国語(読解)の勉強法について回答します。

 塾で中学生向けの国語の指導を担当している者です。回答させていただきます。
 実際に「国語の勉強法がわからない」という声はよく聞きます。たくさんの問題を解いてもなかなか成績が上がらなくて困っている人はとても多いです。そんな生徒は次の3つのルールを使いこなせていません。そのルールとは、
・類比
・対比
・因果
の3つです。この3つがどのようなものなのか1つずつ説明していきますね。

類比とは「別の言葉に言い換える」ことです。そして、言い換える方法というのは2種類あります。それは、
・短くまとめる(抽象化)
・わかりやすく説明する(具体化)
の2つです。

抽象化とは「犬や猫やネズミって、つまり動物だよね?」という例などでみられる「犬」、「猫」「ネズミ」といった具体的なものを「動物」というカテゴリーにまとめることを言います。
具体化とは「辛いものっていうと、たとえば、とーがらしとかわさびだよね?」というように「辛いもの」という抽象的なものをとーがらし、わさび、などの詳しいものに具体化することです。

対比とはあるものと別のモノを比べることです。
たとえば、「夏は暑い。しかし、冬は寒い。」、これは「夏」と「冬」を比べています。
次のものはどうでしょう。
「風を引いた。ところが、学校へ行った。」
これは何かと何かを比べているわけではありませんが、「逆接」といって、後ろに予想外の内容を並べる用法です。
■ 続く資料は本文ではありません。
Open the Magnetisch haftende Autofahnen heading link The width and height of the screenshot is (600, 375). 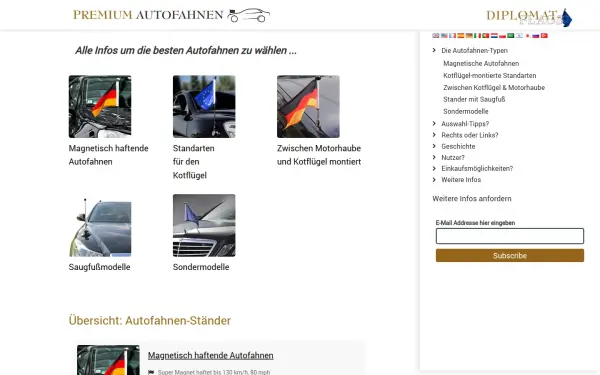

因果とは、「原因」と「結果」を結ぶことを指します。因果には2種類あります。それは、
① 前に原因、後ろに結果
② 前に結果、後ろに原因
の2つです。
例えば、「雨が降った。だから、運動会が中止になった。」、これは①のパターンです。
「運動会が中止になった。なぜなら、雨が降ったからだ。」これは②のパターンです。

以上が3つのルールです。これらを理解して使いこなしてこそ、国語の成績が上がります。

ですが、これらを「知っている」だけで「使いこなす」ことができなければ国語の成績は上がりません。次にこの3つのルールをどのように使いこなすかを説明します。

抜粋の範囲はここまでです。